__What this task involves__:
Please return all the records exactly, with nothing left out.

__Given records__:
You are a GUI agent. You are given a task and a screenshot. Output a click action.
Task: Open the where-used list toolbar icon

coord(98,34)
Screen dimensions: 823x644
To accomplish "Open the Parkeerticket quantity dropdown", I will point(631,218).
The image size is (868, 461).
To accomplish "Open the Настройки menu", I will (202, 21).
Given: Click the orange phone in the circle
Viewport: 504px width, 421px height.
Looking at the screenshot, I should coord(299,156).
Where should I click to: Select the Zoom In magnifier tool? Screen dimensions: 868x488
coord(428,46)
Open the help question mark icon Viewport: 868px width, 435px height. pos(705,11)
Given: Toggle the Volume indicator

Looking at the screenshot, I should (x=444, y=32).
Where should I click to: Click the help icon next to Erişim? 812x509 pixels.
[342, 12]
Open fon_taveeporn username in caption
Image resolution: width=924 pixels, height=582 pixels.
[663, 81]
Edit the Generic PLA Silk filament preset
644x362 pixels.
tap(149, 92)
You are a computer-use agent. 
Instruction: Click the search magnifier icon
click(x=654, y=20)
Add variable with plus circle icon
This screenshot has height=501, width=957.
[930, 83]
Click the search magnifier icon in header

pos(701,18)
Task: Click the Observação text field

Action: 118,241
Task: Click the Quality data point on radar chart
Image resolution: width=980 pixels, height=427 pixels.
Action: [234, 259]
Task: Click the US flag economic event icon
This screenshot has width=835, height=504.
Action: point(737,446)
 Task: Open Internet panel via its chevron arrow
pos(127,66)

__Answer to the exercise__:
You are a GUI agent. You are given a task and a screenshot. Output a click action.
Task: Open the where-used list toolbar icon

coord(98,34)
Screen dimensions: 823x644
To accomplish "Open the Parkeerticket quantity dropdown", I will point(631,218).
The image size is (868, 461).
To accomplish "Open the Настройки menu", I will (202, 21).
Given: Click the orange phone in the circle
Viewport: 504px width, 421px height.
Looking at the screenshot, I should coord(299,156).
Where should I click to: Select the Zoom In magnifier tool? Screen dimensions: 868x488
coord(428,46)
Open the help question mark icon Viewport: 868px width, 435px height. pos(705,11)
Given: Toggle the Volume indicator

Looking at the screenshot, I should (x=444, y=32).
Where should I click to: Click the help icon next to Erişim? 812x509 pixels.
[342, 12]
Open fon_taveeporn username in caption
Image resolution: width=924 pixels, height=582 pixels.
[663, 81]
Edit the Generic PLA Silk filament preset
644x362 pixels.
tap(149, 92)
You are a computer-use agent. 
Instruction: Click the search magnifier icon
click(x=654, y=20)
Add variable with plus circle icon
This screenshot has height=501, width=957.
[930, 83]
Click the search magnifier icon in header

pos(701,18)
Task: Click the Observação text field

Action: 118,241
Task: Click the Quality data point on radar chart
Image resolution: width=980 pixels, height=427 pixels.
Action: [234, 259]
Task: Click the US flag economic event icon
This screenshot has width=835, height=504.
Action: point(737,446)
 Task: Open Internet panel via its chevron arrow
pos(127,66)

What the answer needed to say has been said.